Product with universal construction is unique up to isomorphism After reading this post from Milewski's blog, I think the definition of product is defined as follows
Given A and B are objects in a Category. $X$ is a product of A and B if and only if there is a pair of morphisms:
$$\pi_1 :: X \rightarrow A, \quad\pi_2 :: X \rightarrow B$$
and for any "other" object $Y$ with a pair of morphisms
$$q_1 :: Y \rightarrow A, \quad p_2 :: Y \rightarrow B$$
There is a unique morphism $h$, such that
$q_1 = \pi_1 \circ h$ and $q_2 = \pi_2 \circ h$
I highlight "other" in the definition as I also see this in other places 2. If we have "other" in the definition can we still prove that all the products of $A$ and $B$ satisfying the definition are isomorphic to each other?
My attempt to prove it is to show that if $X$ and $X'$ both satisfying the definition of the product $A \times B$, then we know there is a morphism $h: X \rightarrow X'$ and a morphism $h': X' \rightarrow X$. I want to show that $h' \circ h = id_X$ by choosing $Y=X$ and show that $id_{X}$ is the unique morphism from $X$ to $X$, but it seems that the "other" requirement in the definition prevents me from doing that.
 A: As discussed in the comments, the term "other" here is not intended to require $Y$ to be distinct from $X$.  So, there is no difficulty carrying out your argument.  This usage of "other" is fairly common in mathematics, though I would personally consider it ambiguous enough to recommend avoiding it in formal mathematical writing.

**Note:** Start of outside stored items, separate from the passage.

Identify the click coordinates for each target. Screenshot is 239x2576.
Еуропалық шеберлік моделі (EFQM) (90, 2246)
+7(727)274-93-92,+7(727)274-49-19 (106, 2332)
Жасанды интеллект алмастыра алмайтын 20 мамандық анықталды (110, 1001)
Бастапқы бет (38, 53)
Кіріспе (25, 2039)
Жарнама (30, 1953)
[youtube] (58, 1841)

If you interpret the definition to require that $Y\neq X$ in order to use the universal property, then a product need not be unique up to isomorphism.  For example, consider the following subcategory of the category of sets.  The objects are $A=\{0\},B=\{1\},X=\{2,3\},$ and $X'=\{4,5\}$.  The morphisms are the identity functions, the unique functions from each of $X$ and $X'$ to $A$ and $B$, the constant functions $X\to X$ and $X'\to X$ with constant value $2$, and the constant function $X'\to X'$ and $X\to X$ with constant value $4$.  It is then straightforward to verify that both $X$ and $X'$ are "products" of $A$ and $B$ in this category if you require $Y\neq X$ in the universal property, but are not isomorphic.  For instance, to check that $X$ is a "product" of $A$ and $B$, the only choice of $Y$ you have to consider is $X'$, and the unique map $X\to X'$ (the constant $4$ map) has the required properties.